26. A kit comprising: wherein Compound A is an anti-IGF antibody, and wherein Compound B is a PD-1 antagonist.

a) a first pharmaceutical composition or dosage form comprising Compound A and

b) a second pharmaceutical composition or dosage form comprising Compound B,

27. The kit according to claim 26, wherein Compound A is an antibody molecule, which binds to human IGF-I and IGF-2.

28. The kit according to claim 26, wherein Compound A is an antibody molecule comprising heavy chain complementary determining regions of SEQ ID NO: 40 (HCDR1), SEQ ID NO: 41 (HCDR2), and SEQ ID NO: 42 (HCDR3) and light chain determining regions of SEQ ID NO: 43 (LCDR1), SEQ ID NO: 44 (LCDR2), and SEQ ID NO: 45 (LCDR3), or wherein Compound A is an antibody molecule comprising a heavy chain variable region of SEQ ID NO: 46 and a light chain variable region of SEQ ID NO: 47, or wherein Compound A is an antibody molecule comprising a heavy chain of SEQ ID NO: 48, and a light chain of SEQ ID NO: 49.

29. The kit according to claim 26, wherein the PD-1 antagonist is an anti-PD-1 antibody or an anti-PD-L1 antibody.

30. The kit according to claim 29, wherein the anti-PD-1 antibody is selected from the group consisting of pembrolizumab, nivolumab, pidilizumab, PDR-001, BAP049-Clone-B, BAP049-Clone-E, PD1-1, PD1-2, PD1-3, PD1-4, and PD1-5.

31. The kit according to claim 29, wherein the anti-PD-L1 antibody is selected from the group consisting of atezolizumab, avelumab and durvalumab.

32. The kit according to claim 26, further comprising a package insert comprising readable instructions for simultaneous, concurrent, sequential, successive, alternate or separate administration to a patient in the treatment or prevention of an oncological or hyperproliferative disease, preferably or cancer or a tumor disease in a patient in need thereof.

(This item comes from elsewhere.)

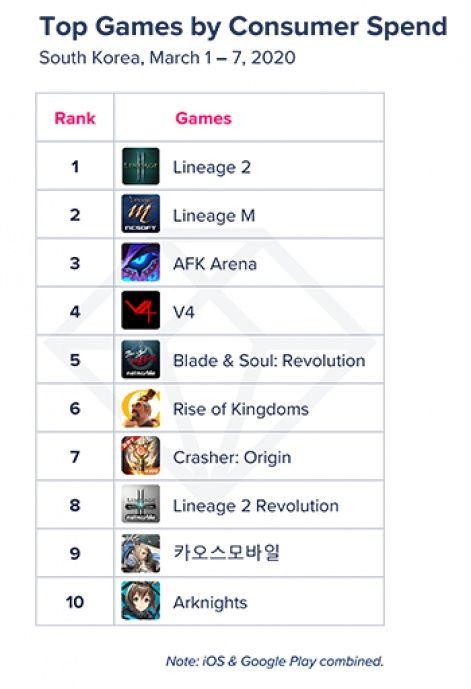
Task: Click the Rise of Kingdoms name
Action: [241, 409]
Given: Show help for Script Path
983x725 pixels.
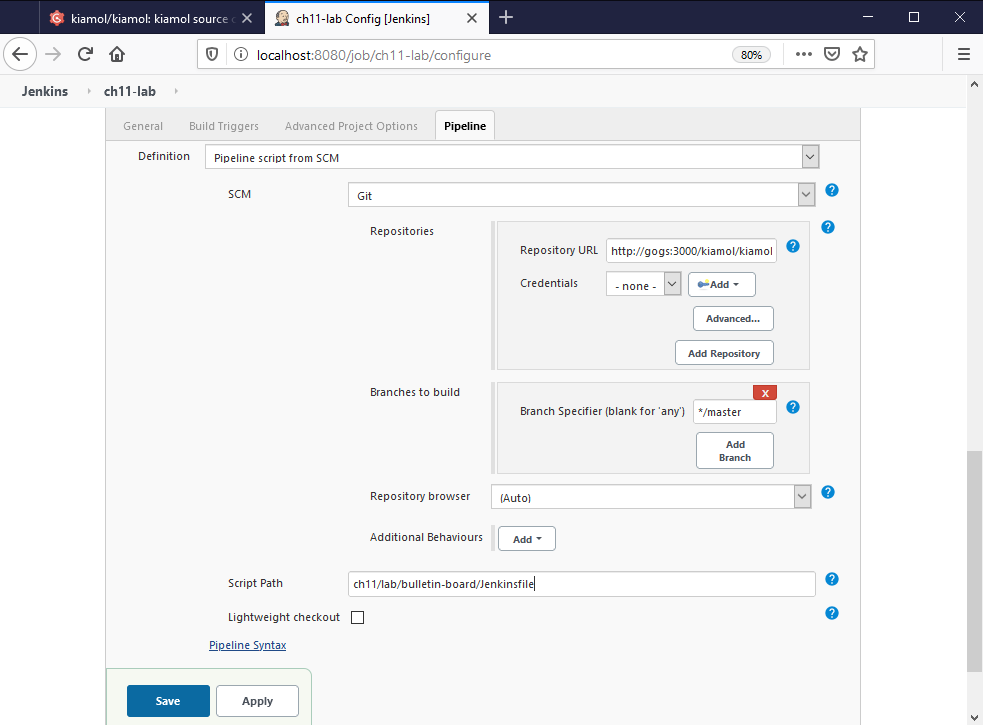Looking at the screenshot, I should pyautogui.click(x=831, y=579).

33. The method according to claim 1, wherein the oncological disease to be treated is a cancer selected from the group consisting of pancreatic cancer, prostate cancer, breast cancer, colorectal cancer, lung cancer, glioblastoma, renal cancer, preferably pancreatic cancer, prostate cancer, breast cancer, colorectal cancer, lung cancer, or NSCLC.

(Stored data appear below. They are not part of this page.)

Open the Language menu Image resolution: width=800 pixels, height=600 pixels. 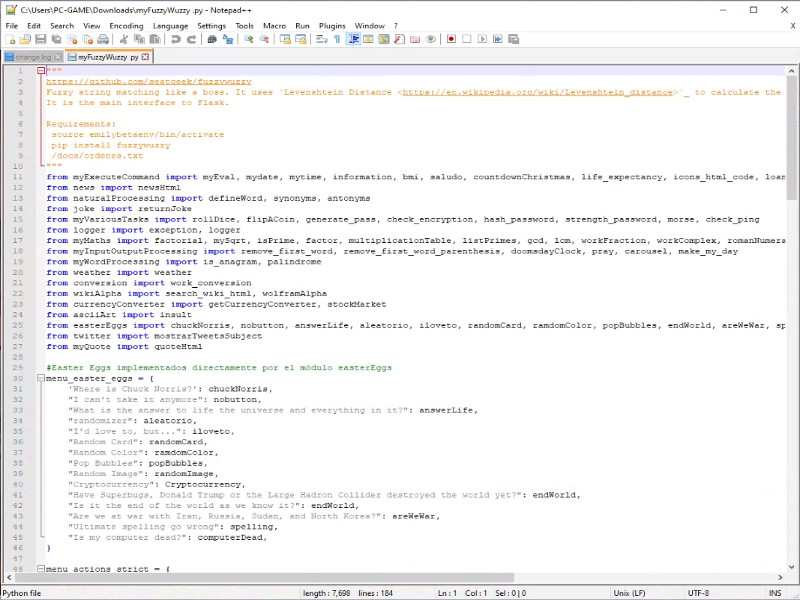170,26
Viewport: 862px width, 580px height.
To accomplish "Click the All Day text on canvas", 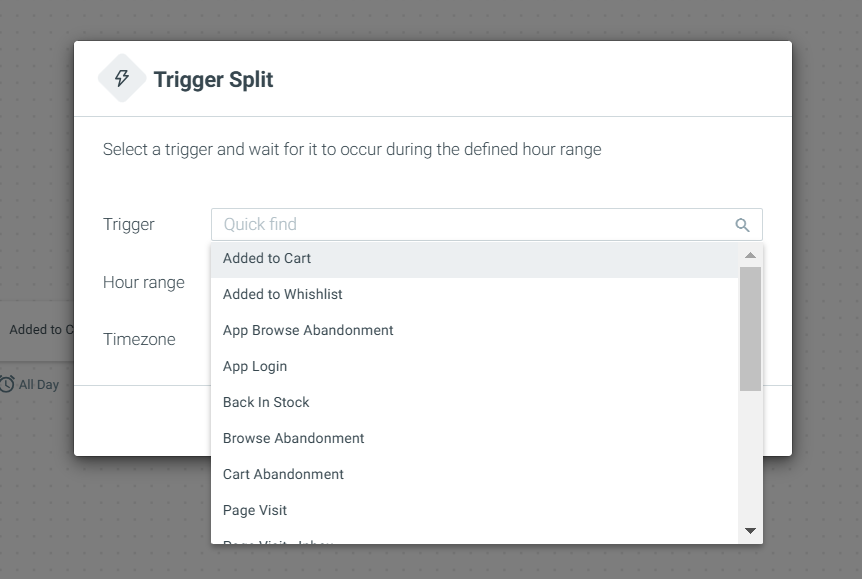I will coord(38,385).
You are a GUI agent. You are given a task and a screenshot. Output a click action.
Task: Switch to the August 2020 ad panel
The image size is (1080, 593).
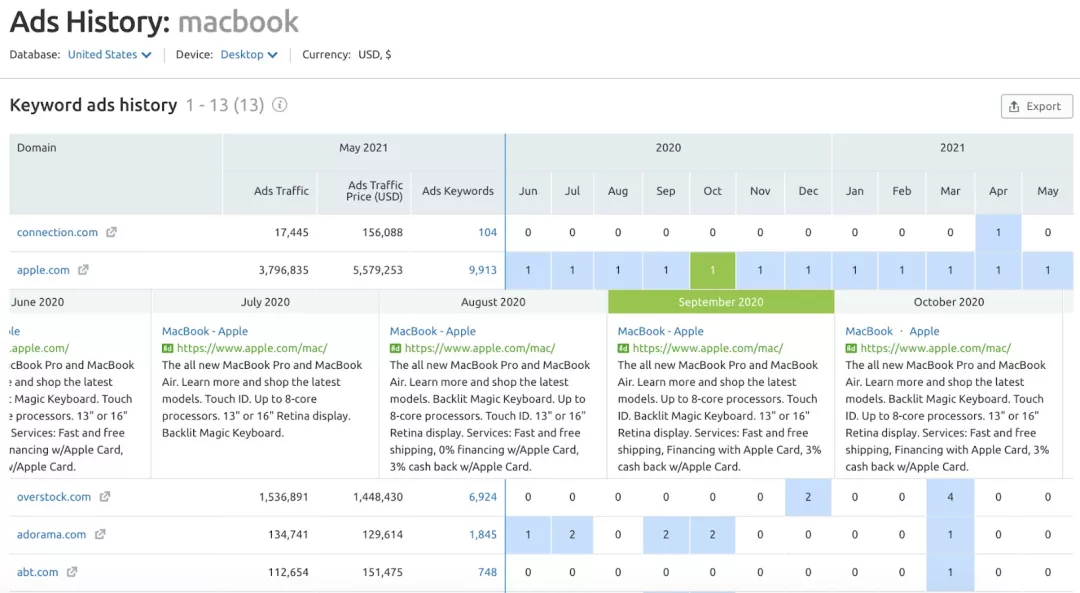[x=493, y=302]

34. The kit according to claim 32, wherein the oncological disease to be treated is a cancer selected from the group consisting of pancreatic cancer, prostate cancer, breast cancer, colorectal cancer, lung cancer, glioblastoma, renal cancer, preferably pancreatic cancer, prostate cancer, breast cancer, colorectal cancer, lung cancer or NSCLC.